1.5.3. Transfer the plates into the area where they are to be exposed as outlined in the
appropriate transfer procedure.
1.5.4. Place the plates in the appropriate positions with the lids still on.
1.5.5. Raise lids to expose the surface of the medium and rest the lid next to the respective
plate. Take care not to put fingers on plates. Avoid passing anything over the top of
plates being exposed, where possible.
1.5.6. Leave plates exposed for 1 hour.
1.5.7. After exposure:
1.5.8. Cover the plates with the respective lids.
1.5.9. Swab areas where plates have been exposed with a suitable disinfectant to remove any
trace of media or condensation from the lids, which may contaminate the cleanroom.
1.5.10. Collect all plates exposed and return to microbiology for incubation. Ensure plates are
secured in a suitable container.
1.5.11. Complete and enclose the necessary documentation.
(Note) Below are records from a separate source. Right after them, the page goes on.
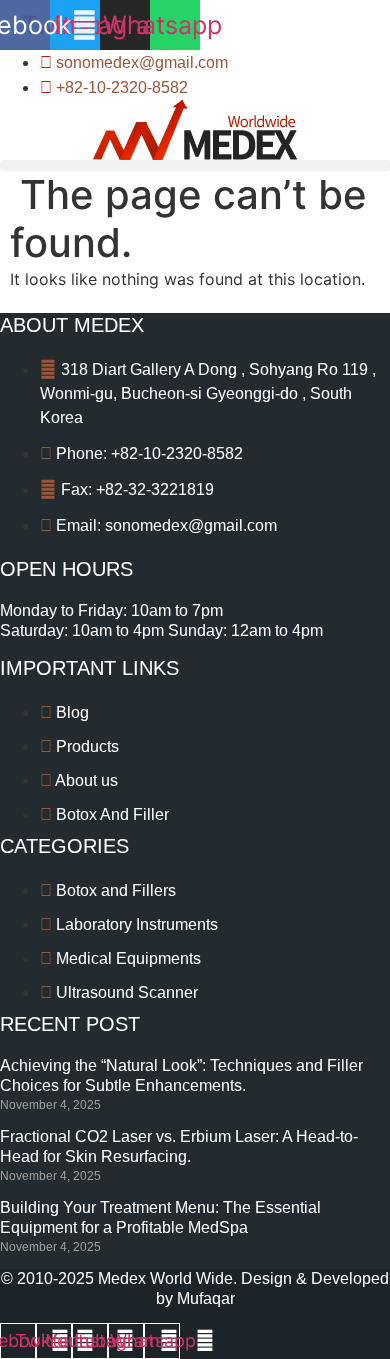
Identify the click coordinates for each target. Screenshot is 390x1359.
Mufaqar (206, 1298)
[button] (195, 165)
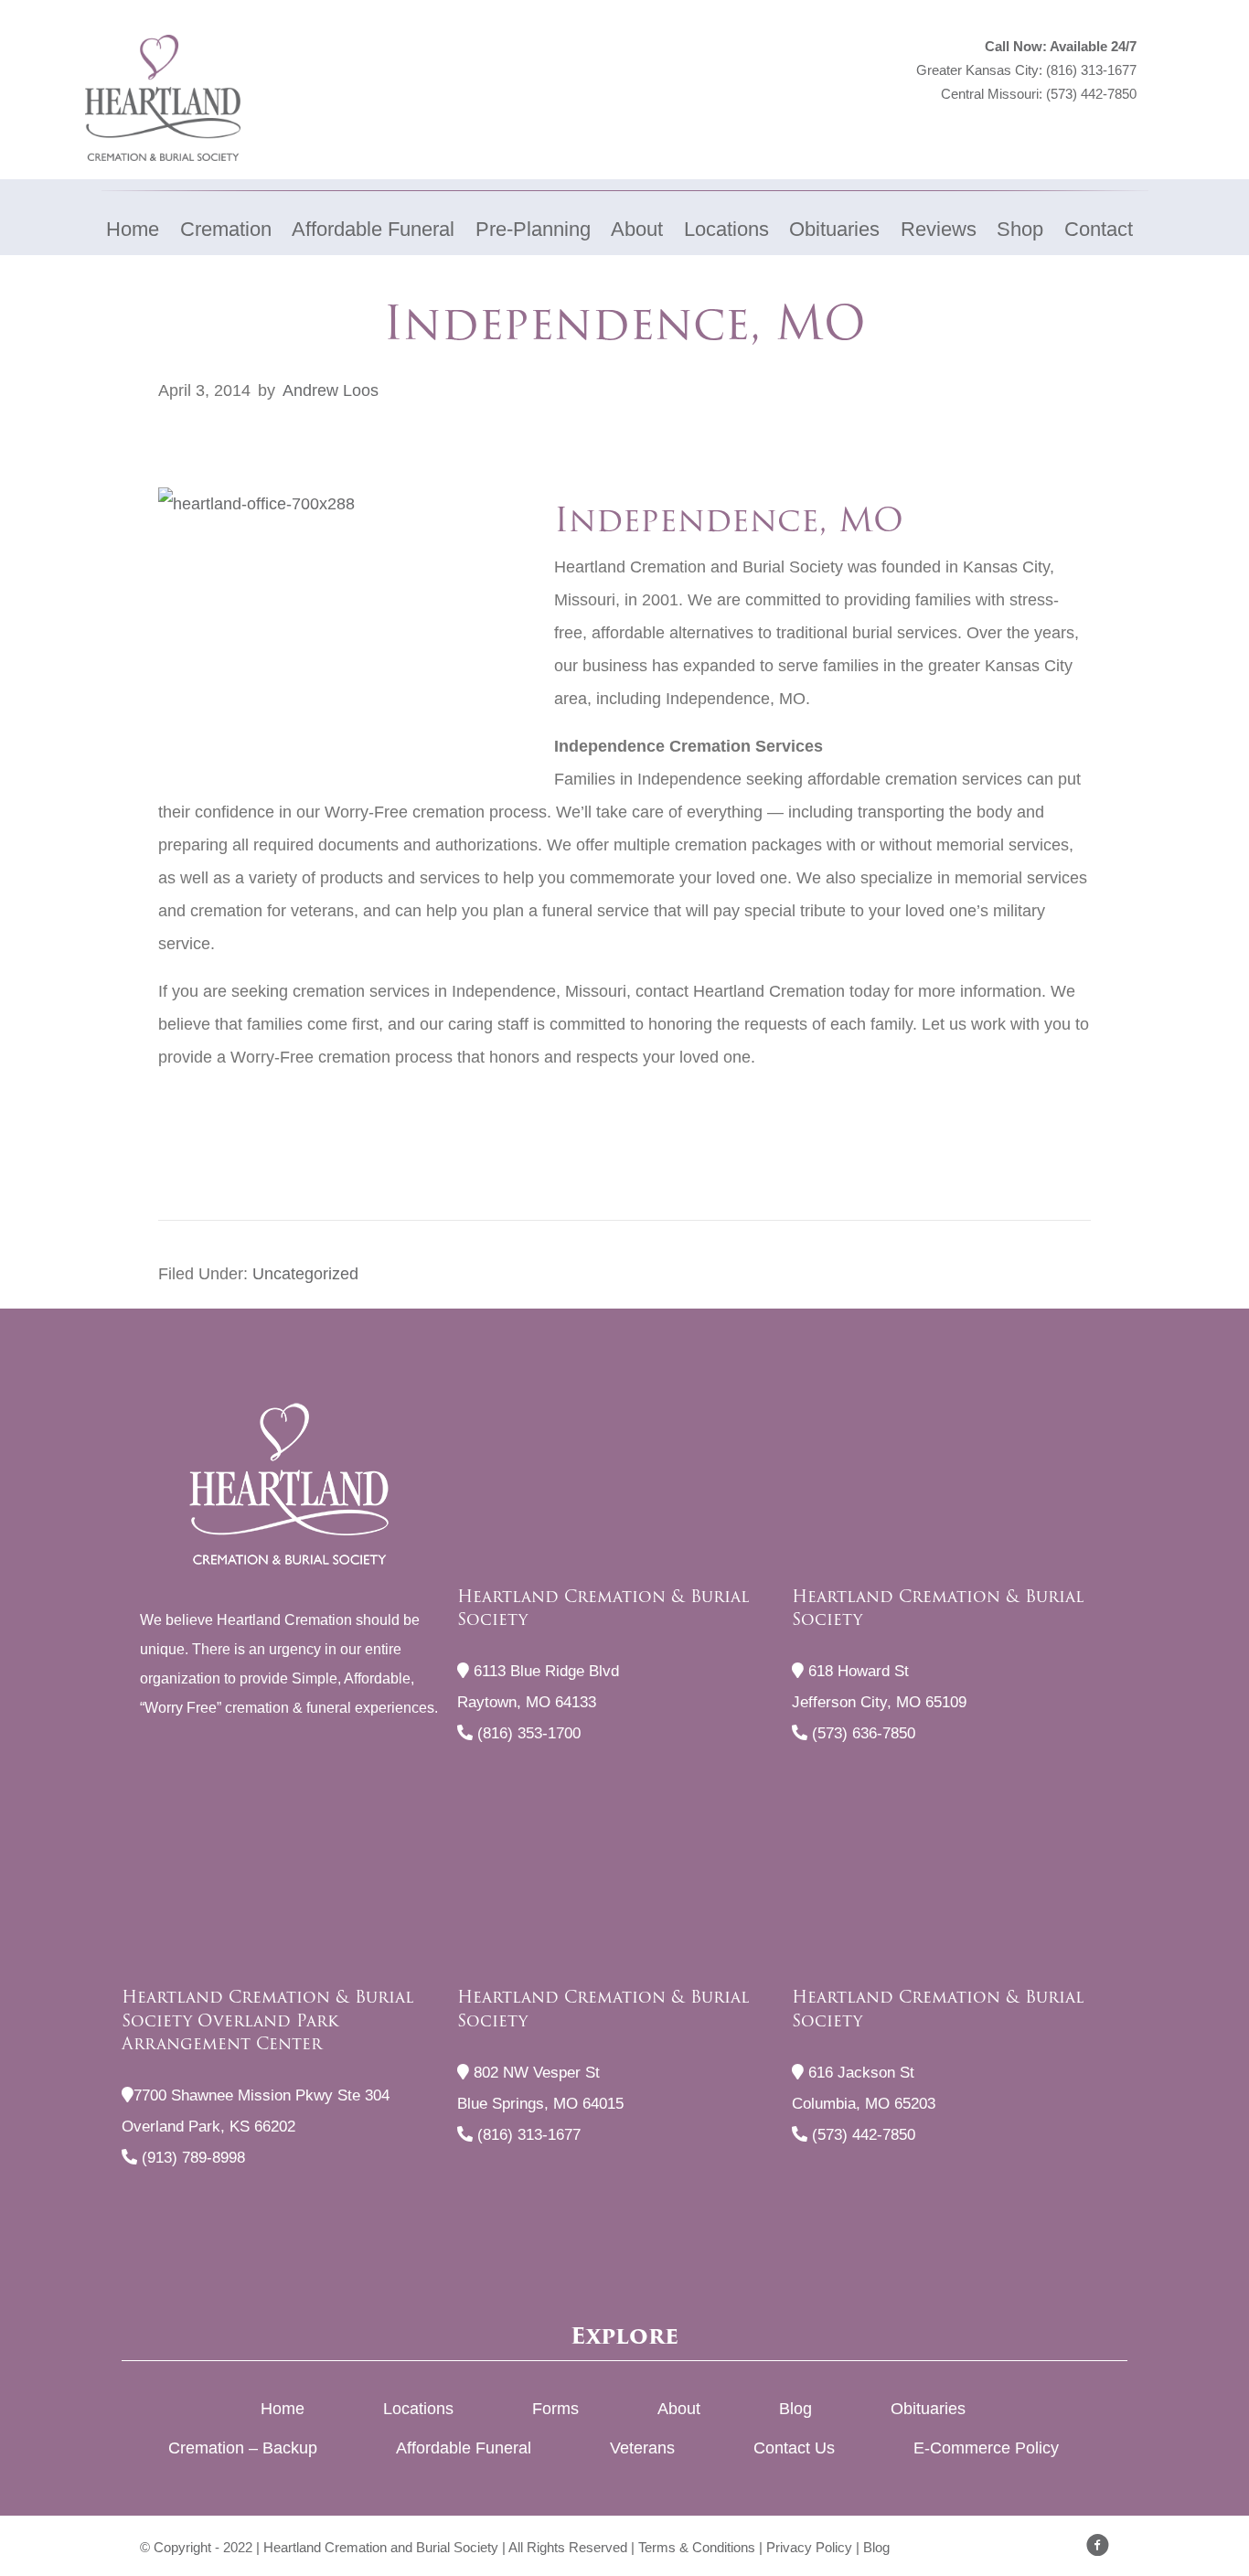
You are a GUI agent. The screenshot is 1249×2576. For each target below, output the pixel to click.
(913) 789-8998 (191, 2157)
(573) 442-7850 (1091, 94)
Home (282, 2409)
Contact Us (794, 2448)
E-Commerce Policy (986, 2448)
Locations (418, 2409)
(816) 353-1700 (527, 1733)
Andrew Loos (331, 390)
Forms (555, 2409)
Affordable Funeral (463, 2448)
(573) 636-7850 (861, 1733)
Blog (795, 2409)
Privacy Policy (809, 2547)
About (678, 2409)
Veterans (642, 2448)
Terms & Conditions (696, 2547)
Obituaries (928, 2409)
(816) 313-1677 (1091, 70)
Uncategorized (305, 1274)
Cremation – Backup (242, 2448)
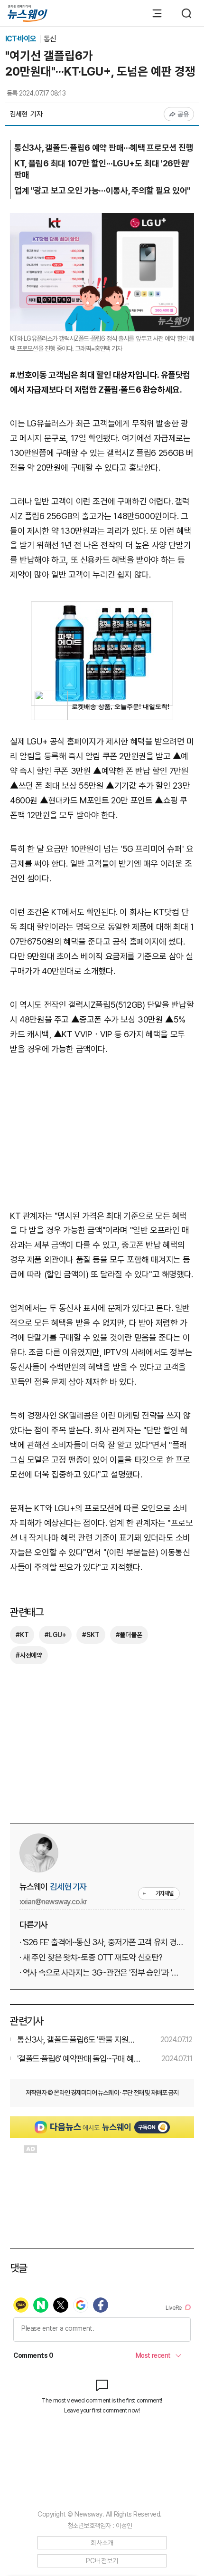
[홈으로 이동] (27, 13)
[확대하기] (102, 220)
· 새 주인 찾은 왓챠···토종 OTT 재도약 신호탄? (90, 1957)
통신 (50, 38)
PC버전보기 (102, 2561)
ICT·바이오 (21, 38)
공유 (183, 114)
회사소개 (102, 2543)
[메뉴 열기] (152, 13)
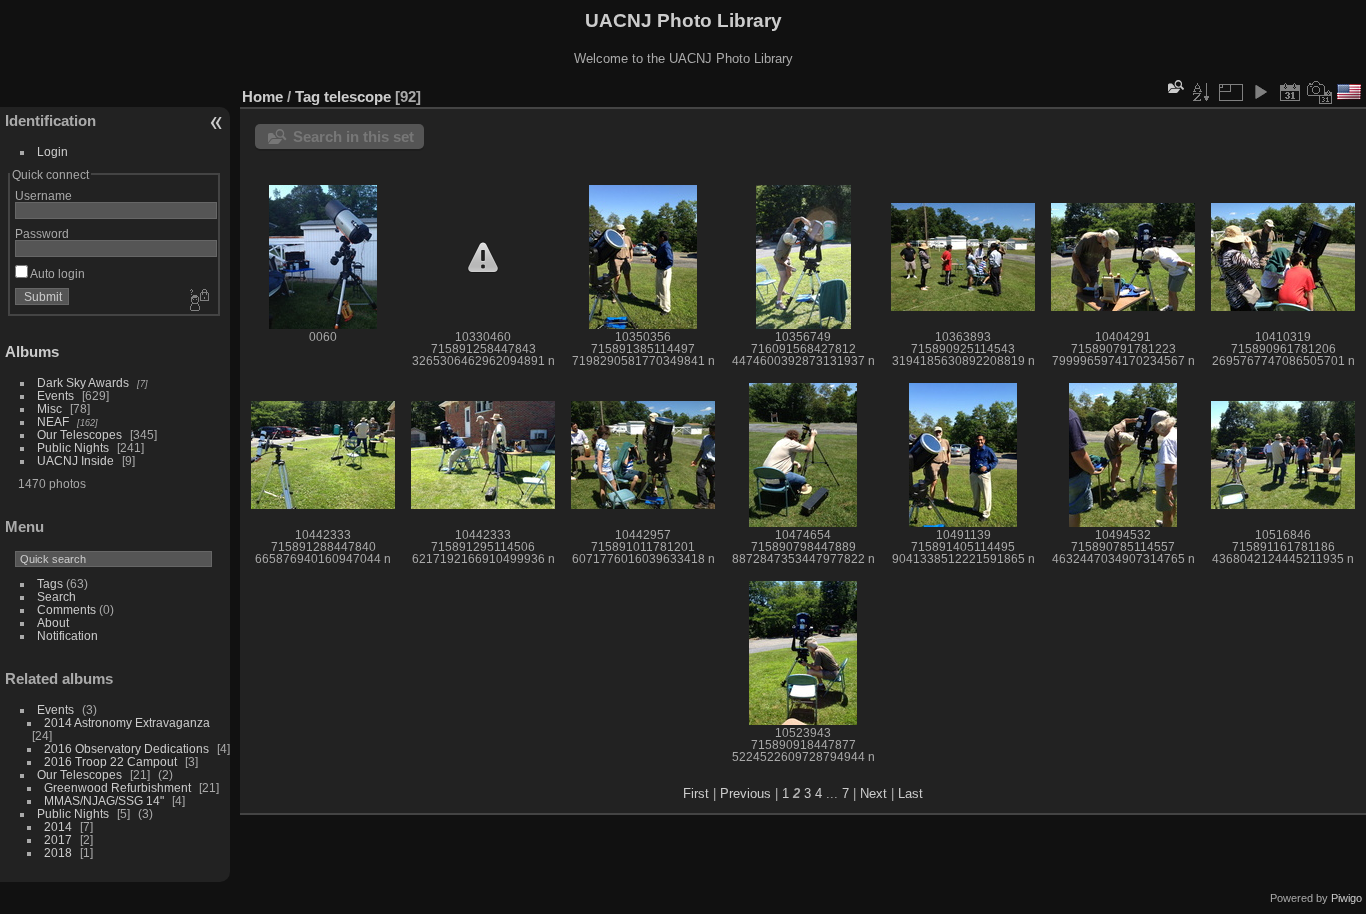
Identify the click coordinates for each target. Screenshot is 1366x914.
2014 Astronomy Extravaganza (127, 722)
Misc (49, 408)
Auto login (56, 273)
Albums (32, 351)
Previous (745, 793)
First (696, 793)
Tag (307, 96)
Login (52, 151)
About (53, 622)
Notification (67, 635)
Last (910, 793)
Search (56, 596)
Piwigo (1346, 898)
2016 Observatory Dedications (126, 748)
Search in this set (353, 136)
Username (43, 195)
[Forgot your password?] (198, 301)
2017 (58, 839)
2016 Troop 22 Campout (110, 761)
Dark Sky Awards (83, 382)
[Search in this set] (1174, 86)
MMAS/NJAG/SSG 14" (104, 800)
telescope (357, 96)
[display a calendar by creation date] (1320, 92)
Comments (66, 609)
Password (42, 233)
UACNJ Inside (75, 460)
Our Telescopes (79, 434)
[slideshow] (1260, 92)
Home (262, 96)
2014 (58, 826)
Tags (50, 583)
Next (873, 793)
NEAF (53, 421)
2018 (58, 852)
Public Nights (73, 447)
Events (55, 395)
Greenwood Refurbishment (117, 787)
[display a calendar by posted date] (1290, 92)
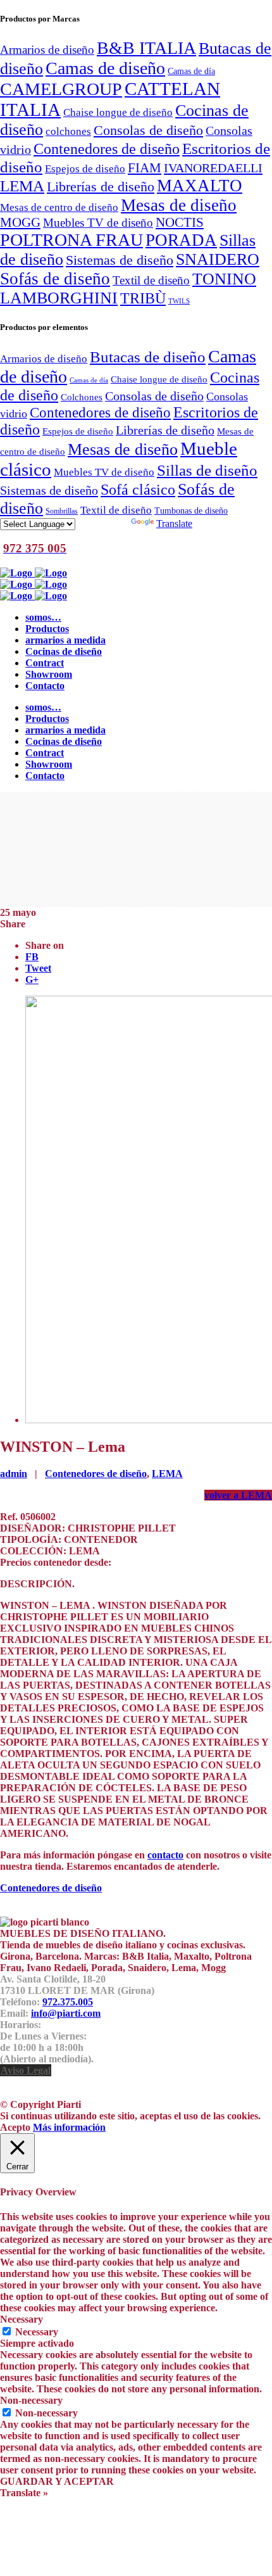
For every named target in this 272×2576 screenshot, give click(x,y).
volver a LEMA (238, 1495)
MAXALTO (199, 185)
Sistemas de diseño (119, 260)
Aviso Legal (26, 2070)
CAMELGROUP (61, 89)
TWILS (179, 301)
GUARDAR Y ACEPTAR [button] (57, 2481)
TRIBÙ (143, 298)
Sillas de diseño (207, 470)
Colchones (81, 396)
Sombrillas (62, 511)
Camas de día (191, 71)
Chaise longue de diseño (118, 112)
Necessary (36, 2331)
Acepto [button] (15, 2127)
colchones (68, 131)
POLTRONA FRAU (71, 240)
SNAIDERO (217, 259)
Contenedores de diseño (107, 148)
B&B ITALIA (146, 48)
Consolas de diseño (148, 130)
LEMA (22, 185)
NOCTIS (180, 222)
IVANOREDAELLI (213, 168)
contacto (165, 1855)
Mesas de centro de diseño (59, 207)
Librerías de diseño (100, 186)
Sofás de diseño (55, 278)
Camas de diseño (105, 68)
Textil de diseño (151, 280)
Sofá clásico (138, 489)
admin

1.6. Incubation conditions

1.6.1. Following testing, samples should be incubated as soon as possible - within 24 hours of
sampling, same day is preferred - and should be held at room temperature with the
medium uppermost until incubated or manipulated.
1.6.2. Samples are to be incubated, inverted, at 30 °C for at least 4 days is suitable for the
growth of bacteria.
1.6.3. If the medium is dropped or touched by an operator then this should be reported, the
sample should be marked accordingly and treated as usual.
1.6.4. Under no circumstances should samples that have been taken be refrigerated.

1.7. Results and reading of samples

1.7.1. After appropriate incubation microbiological contamination should grow into discrete
macroscopic colonies that can be enumerated and the number of discrete colony
forming units (CFU) can be counted on each sample.
1.7.2. Record the number (per unit surface area or per hour) on the appropriate report.
1.7.3. Colony types may be identified if this is considered appropriate.
1.7.4. If CFU are not discrete (coincidence) entities or are Too Numerous To Count (TNTC -
usually greater than 300 CFU per sample or per hour), record the result as TNTC.
1.8. Warning and Action Limits

1.8.1. Recommended Warning Limit is 10 CFU and the recommended Action Limit is 20 CFU.